In all countries concerned, men enlisted voluntarily and were viewed as romantic heroes. At the beginning, the war was expected to last just few months but in the end it lasted more than four years with from nine to ten million casualties and unprecedented levels of violence among combatants, against prisoners and civilians. The most striking fact is that violence of the Great War, particularly in its first weeks, was widely approved and accepted by millions of people. “It definitely contradicted to “civilizing process” in modern society. Germany, as a perceived initiator of the war, was viewed as if lacking completely of moral thinking due to committed atrocities, particularly against woman who had been made to work like men in occupied France, as one of the examples. Common to the both wars, concentration camps were used, as well as, the notions of racism and the Social Darwinism. “For the French, the German race was inferior, comparable to that of the worst African tribes. ” Defeat of Germany ended World War I and the Treaty of Versailles was signed.
This document laid out reparations owed by Germany to the other combatant nations, restrictions on the size and power of the German military, and territorial readjustments intended to punish Germany’s aggression. The outcome of World War I prepared the best conditions for the outbreak of World War II and the emergence of Hitler, along side with fascism. The years of hunger and the inability to feed its own people during World War I were replaced by the economic disaster overwhelming postwar Germany in 1920s, where unemployment and inflation, caused by the Great Depression, became an unbearable problem. Inflation grew worse by the hour. ” One U. S. dollar equaled 4,200,000,000,000 reichsmarks causing problems to buy a single loaf of bread with six days’ wages. All these circumstances made people realize that democracy, under the newly formed Weimar republic, did not bring them anything good. They wanted a strong leader who would save Germany and bring them back sense of German identity. “Anyone who would promise economic stability would capture the nation’s mind and soul as well. It brought Adolf Hitler who told them that Germany was not only a worthy nation but a superior one. People, equally scared of communism and democracy, grateful for ending their misery, helped the emergence of Hitler and fascist movements in Germany and other European countries. Disillusioned veterans of World War I, facing unemployment, poverty and inability to come back to civilian life, were ideal recruits for fascism movement.
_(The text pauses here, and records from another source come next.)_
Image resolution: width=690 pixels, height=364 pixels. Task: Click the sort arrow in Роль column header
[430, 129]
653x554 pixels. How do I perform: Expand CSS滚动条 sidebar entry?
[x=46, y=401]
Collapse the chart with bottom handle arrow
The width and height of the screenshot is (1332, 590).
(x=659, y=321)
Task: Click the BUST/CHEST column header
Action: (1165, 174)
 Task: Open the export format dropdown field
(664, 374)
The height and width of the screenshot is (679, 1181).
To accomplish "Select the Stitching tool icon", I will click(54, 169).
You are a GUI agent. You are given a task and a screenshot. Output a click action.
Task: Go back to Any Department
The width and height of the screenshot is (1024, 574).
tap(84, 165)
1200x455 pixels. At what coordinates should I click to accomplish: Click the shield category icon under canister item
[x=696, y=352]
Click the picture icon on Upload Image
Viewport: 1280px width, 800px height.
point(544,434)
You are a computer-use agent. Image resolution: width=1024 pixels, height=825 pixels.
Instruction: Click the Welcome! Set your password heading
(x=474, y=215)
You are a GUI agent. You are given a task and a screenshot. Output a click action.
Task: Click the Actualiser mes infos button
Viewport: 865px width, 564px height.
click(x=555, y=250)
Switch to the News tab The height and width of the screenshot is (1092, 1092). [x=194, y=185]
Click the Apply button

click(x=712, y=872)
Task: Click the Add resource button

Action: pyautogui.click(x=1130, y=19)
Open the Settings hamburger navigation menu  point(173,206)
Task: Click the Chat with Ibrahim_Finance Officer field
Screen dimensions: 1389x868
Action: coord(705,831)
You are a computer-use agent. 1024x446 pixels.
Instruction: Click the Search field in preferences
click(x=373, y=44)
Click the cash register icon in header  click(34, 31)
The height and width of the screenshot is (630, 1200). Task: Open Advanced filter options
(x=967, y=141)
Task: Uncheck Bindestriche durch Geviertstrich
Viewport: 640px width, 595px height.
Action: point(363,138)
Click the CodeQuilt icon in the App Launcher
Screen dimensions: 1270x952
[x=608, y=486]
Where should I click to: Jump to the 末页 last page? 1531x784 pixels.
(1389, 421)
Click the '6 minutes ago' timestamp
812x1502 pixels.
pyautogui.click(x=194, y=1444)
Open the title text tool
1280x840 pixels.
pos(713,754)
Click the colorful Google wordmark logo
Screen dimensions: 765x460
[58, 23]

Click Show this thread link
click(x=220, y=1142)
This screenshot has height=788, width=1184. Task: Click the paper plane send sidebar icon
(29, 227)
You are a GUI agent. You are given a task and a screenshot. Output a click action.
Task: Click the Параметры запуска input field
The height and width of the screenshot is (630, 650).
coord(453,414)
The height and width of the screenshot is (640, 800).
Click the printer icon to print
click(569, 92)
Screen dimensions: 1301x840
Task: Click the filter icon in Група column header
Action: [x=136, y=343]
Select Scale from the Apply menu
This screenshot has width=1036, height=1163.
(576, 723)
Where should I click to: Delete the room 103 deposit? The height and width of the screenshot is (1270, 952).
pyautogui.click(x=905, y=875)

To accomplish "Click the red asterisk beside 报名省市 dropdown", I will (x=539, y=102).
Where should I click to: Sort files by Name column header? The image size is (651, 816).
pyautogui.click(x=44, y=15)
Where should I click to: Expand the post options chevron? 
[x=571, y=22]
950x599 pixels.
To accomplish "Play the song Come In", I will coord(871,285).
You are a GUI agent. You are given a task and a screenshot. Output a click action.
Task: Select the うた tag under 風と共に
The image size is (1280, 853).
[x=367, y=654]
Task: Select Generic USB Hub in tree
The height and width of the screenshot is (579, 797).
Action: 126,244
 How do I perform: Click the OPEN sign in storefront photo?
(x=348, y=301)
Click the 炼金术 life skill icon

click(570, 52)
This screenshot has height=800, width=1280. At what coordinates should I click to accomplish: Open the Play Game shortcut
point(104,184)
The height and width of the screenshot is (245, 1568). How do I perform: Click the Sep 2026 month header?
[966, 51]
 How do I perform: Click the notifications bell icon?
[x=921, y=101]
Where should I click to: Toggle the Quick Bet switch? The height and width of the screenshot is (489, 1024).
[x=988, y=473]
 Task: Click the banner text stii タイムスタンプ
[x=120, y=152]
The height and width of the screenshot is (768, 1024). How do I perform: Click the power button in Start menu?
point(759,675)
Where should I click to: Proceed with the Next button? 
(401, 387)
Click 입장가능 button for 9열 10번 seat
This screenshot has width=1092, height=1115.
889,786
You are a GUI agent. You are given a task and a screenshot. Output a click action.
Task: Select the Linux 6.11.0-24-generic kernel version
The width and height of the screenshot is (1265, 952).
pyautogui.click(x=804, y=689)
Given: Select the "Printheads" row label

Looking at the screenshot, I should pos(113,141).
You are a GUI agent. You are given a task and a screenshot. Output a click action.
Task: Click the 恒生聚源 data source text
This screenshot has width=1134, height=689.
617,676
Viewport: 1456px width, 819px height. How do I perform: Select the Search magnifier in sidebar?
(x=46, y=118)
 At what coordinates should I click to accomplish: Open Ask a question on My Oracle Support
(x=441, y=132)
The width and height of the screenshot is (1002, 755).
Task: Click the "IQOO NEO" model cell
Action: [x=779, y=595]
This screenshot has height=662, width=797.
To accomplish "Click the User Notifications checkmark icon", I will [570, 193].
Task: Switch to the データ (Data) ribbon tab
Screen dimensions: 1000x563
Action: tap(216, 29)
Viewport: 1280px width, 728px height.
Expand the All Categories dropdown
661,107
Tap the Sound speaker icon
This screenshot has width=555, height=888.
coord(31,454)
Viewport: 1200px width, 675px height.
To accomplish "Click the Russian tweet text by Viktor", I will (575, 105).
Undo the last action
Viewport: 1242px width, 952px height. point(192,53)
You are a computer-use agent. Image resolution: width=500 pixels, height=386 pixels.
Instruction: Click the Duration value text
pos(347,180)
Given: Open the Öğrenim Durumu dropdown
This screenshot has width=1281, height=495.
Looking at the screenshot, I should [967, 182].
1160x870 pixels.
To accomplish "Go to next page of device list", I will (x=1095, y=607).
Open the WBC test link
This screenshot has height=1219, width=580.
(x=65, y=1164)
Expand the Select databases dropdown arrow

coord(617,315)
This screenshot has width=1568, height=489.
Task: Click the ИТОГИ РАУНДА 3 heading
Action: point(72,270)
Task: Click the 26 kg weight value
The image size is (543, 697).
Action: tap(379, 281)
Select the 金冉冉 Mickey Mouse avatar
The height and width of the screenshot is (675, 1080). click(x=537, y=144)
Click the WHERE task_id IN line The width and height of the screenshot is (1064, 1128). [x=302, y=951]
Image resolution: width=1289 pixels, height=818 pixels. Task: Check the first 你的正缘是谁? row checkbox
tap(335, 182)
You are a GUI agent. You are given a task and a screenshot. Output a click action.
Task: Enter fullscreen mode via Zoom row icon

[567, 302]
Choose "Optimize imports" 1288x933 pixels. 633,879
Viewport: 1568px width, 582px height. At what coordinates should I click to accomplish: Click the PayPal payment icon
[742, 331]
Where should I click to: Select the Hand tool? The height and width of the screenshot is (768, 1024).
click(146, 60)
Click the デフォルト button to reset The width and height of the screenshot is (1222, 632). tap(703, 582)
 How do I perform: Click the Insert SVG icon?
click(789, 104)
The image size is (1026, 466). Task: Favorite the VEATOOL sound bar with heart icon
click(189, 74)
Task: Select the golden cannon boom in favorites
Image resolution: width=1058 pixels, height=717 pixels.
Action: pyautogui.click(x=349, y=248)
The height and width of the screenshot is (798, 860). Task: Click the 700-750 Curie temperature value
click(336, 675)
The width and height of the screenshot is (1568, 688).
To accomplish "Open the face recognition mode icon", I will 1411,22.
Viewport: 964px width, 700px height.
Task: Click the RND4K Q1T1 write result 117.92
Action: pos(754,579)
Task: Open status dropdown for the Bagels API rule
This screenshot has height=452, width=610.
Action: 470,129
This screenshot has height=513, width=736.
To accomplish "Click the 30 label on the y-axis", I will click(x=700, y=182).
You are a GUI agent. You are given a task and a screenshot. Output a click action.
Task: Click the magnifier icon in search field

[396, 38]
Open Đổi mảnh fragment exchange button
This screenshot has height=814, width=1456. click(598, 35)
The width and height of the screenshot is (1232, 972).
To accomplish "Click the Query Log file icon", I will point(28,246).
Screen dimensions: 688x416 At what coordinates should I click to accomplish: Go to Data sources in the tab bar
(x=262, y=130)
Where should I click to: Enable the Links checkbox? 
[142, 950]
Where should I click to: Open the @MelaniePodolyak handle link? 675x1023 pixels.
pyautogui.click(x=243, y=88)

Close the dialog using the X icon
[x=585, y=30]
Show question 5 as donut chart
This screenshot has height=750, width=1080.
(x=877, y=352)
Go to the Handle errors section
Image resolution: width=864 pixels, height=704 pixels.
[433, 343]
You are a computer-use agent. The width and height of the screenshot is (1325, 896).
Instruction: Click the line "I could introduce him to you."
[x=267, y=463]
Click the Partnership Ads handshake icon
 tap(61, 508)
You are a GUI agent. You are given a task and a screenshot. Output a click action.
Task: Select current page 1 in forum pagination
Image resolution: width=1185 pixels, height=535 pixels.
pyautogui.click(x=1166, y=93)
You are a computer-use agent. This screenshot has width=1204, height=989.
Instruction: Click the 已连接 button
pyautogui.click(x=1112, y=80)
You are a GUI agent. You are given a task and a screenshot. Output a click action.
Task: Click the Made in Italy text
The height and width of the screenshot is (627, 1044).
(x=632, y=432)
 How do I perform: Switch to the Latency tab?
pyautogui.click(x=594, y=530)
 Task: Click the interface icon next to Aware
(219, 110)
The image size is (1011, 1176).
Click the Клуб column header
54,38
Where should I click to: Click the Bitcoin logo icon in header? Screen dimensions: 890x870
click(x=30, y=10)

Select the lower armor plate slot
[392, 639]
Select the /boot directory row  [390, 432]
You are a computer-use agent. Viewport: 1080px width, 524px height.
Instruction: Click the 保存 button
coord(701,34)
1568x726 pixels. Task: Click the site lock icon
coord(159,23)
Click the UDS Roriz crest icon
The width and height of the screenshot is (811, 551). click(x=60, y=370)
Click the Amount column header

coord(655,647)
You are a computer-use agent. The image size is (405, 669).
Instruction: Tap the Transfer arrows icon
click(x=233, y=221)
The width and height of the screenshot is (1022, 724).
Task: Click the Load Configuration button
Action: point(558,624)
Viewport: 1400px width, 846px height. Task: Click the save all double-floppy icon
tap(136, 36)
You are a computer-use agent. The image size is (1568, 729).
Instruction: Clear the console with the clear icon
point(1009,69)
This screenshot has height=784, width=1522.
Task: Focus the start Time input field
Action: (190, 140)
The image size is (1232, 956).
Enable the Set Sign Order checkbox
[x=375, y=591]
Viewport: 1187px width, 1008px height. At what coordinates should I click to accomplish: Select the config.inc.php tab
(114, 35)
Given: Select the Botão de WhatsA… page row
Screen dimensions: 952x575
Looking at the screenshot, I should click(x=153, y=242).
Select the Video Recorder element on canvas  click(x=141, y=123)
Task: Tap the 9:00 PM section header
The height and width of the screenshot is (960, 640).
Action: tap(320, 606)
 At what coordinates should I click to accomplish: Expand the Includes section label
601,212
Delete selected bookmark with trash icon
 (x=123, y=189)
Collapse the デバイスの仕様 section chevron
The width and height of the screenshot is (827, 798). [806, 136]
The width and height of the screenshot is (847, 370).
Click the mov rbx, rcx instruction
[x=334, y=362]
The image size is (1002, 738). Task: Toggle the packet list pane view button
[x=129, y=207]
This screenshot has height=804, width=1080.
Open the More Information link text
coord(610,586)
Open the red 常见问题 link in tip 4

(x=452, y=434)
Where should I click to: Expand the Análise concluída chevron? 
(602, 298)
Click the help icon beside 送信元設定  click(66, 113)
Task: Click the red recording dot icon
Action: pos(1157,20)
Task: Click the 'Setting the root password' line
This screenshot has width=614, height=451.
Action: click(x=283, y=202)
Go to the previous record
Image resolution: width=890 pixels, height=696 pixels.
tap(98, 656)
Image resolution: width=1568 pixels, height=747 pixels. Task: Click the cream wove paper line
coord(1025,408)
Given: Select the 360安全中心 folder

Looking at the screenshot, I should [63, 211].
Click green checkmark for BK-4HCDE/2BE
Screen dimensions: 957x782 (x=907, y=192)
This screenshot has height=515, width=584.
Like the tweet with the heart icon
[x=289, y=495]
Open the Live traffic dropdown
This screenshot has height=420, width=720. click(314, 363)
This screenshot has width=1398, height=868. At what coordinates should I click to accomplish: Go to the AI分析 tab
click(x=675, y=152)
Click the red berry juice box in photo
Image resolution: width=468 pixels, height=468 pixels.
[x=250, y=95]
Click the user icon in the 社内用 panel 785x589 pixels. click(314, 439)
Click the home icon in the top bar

Fascist propaganda and mass rallies, appealing to nationalist feelings, helped Hitler, Mussolini and others to unbelievably manipulate masses of people to engage in terrible acts of brutality and blindly follow fanatic ideas of their leader. Anti-Semitism and the need for territorial expansion, in order to secure and expand the “superior” German race, were at the center of the German fascism. Need for Lebensraum – living space, served as a major motivation for German territorial aggression which trigged World War II.
In the beginning of the war, due to exhaustion, France and Britain were reluctant to wage another war. They tried to avoid that possibility by pursuing a policy of appeasement, in the hope that satisfied Hitler would not drag Europe through another world war. The Treaty of Versailles was violated and the re-occupation of Rhineland and the acquirement of the Czechoslovakia’s Sudetenland were just the beginning of the Hitler’s Lebensraum plan. Hitler’s plan was to depopulate conquered lands and settle them with a “superior” Germanic race.
Besides, he wanted to completely wipe out hated Jewish and Slavic people in concentration camps and use the other conquered nations for force labor. During the Holocaust, Jews and Slavs were worked to death or gassed in gas chambers by thousands a day. After conquering Poland, Hitler launched an invasion of neutral Belgium, Holland, Luxemburg and France, followed by the battle of Britain and German’s defeat in Russia while seeking to conquer Stalingrad. Operation Overlord, on June 6, 1944 where the Allied forces launched their invasion of Nazi-occupied France was crucial.
Since that, the end of the Third Reich was inevitable. Half a year later, the Russians launched a major offense alongside with British and American forces and ended World War II. In conclusion, glorified World War I and by Hitler trigged World War II resulted in millions of deaths and affected destinies of diverse nations in years which followed. Hopefully, these two brutal events in our history have convinced people that peace, democracy, and human dignity are values which matter the most and, therefore, should be preserved at any cost.